Norma Desmond herself balances a wide span of contradictions. She has been described as "a human vampire," a "gargoyle of vanity and manipulation," and a "spider woman" embodying "the perverse, decaying side of film noir sexuality."[4] (As well as being called an "egotistical relic," "hopeless egomaniac," and "psychopathic star.")[5] Norma is "half mad, suicidal, with the obsessed narcissistic arrogance of the once adored and long forgotten," Agee says; and yet she and her past "are given splendor, recklessness, [and] an aura of awe" compared to the more mundane people of present-day Hollywood (Agee 1958, pp. 412–14). When thinking of Sunset Boulevard "one always thinks first and mostly" of Norma Desmond,[6] of the "barbarous grandeur and intensity" of her excess (Agee 1958, p. 414).

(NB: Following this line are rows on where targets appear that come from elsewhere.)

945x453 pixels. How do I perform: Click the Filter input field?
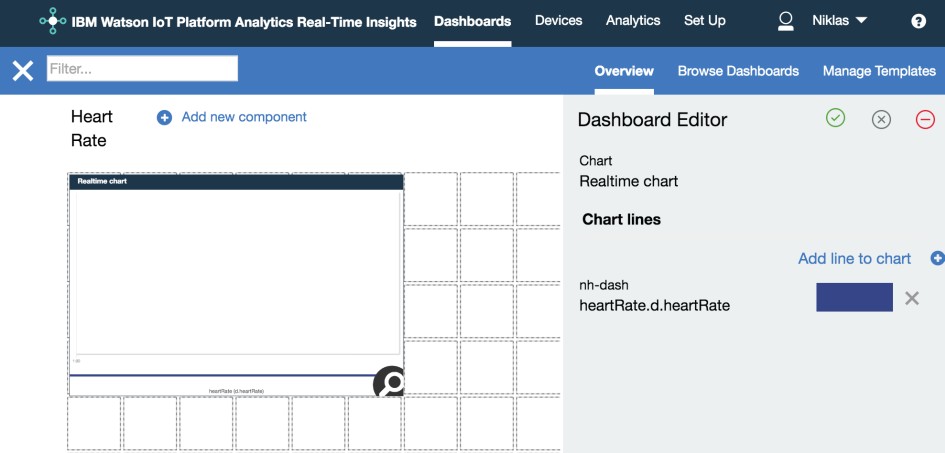[142, 69]
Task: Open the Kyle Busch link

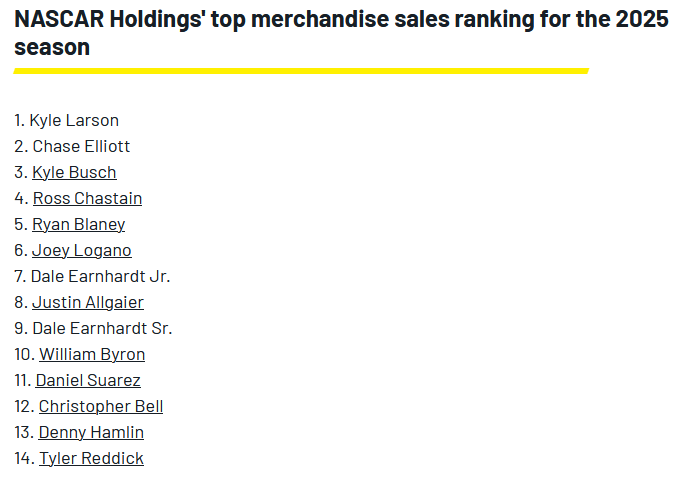Action: click(74, 172)
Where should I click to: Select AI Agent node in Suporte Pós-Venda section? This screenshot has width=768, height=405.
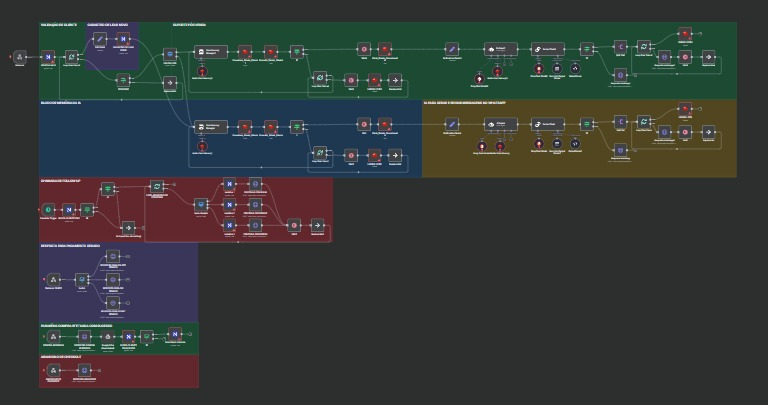pyautogui.click(x=500, y=48)
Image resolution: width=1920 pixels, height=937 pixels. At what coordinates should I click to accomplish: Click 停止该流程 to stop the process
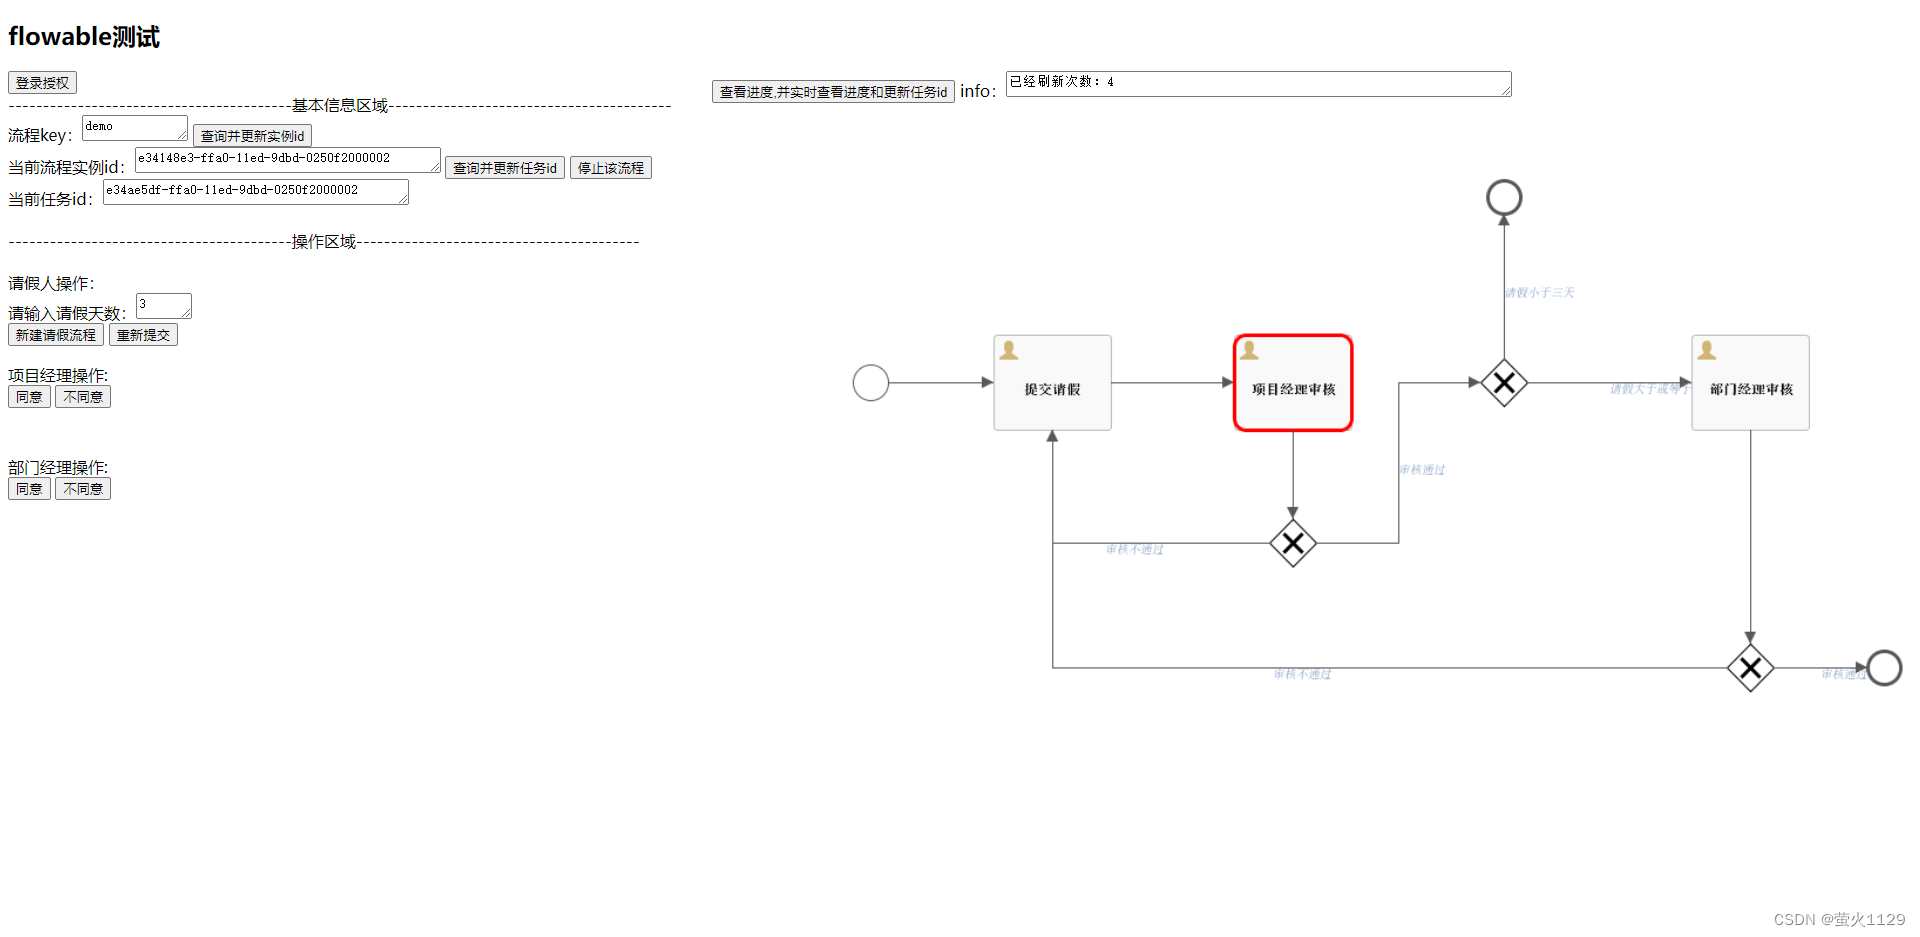pyautogui.click(x=610, y=167)
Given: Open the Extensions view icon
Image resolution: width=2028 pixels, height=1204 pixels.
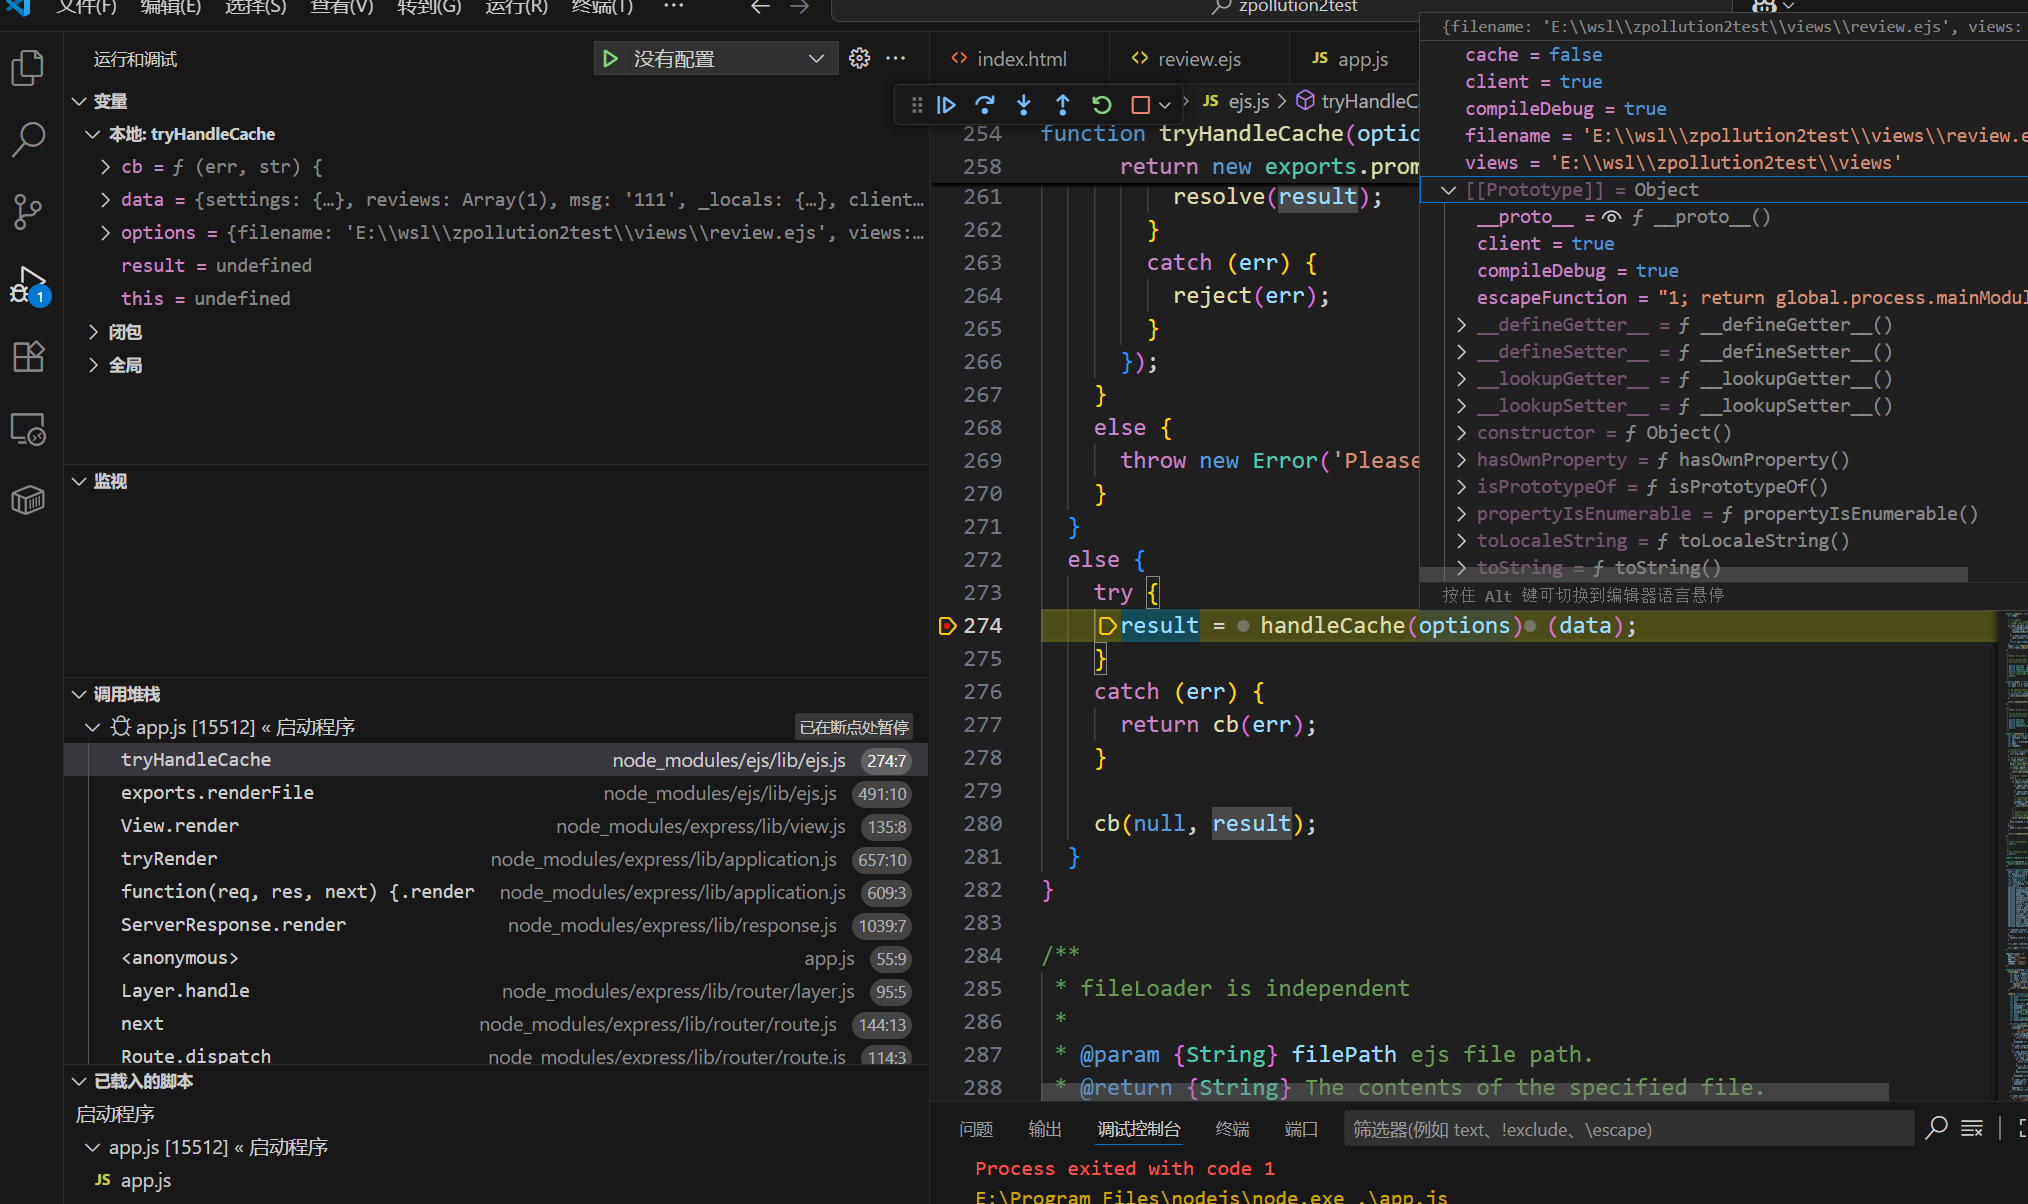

Sunset Boulevard for many people is Norma Desmond, but as with Ovid's myth, the stories of Echo and Narcissus are intertwined and interdependent. This Narcissus is defined by her relationship with Echo, just as, in a reversal for classical cinema, the image is defined by sound. In Sunset Boulevard , the woman's relation to sound is historicized and made to stand for woman's vulnerable position in cinema overall. I shall focus on three aspects of the film that highlight the historical position of woman in sound film: Norma's attitude toward sound and the image, her true standing in relation to the cinema industry, and the implications of Joe's voice-over narration.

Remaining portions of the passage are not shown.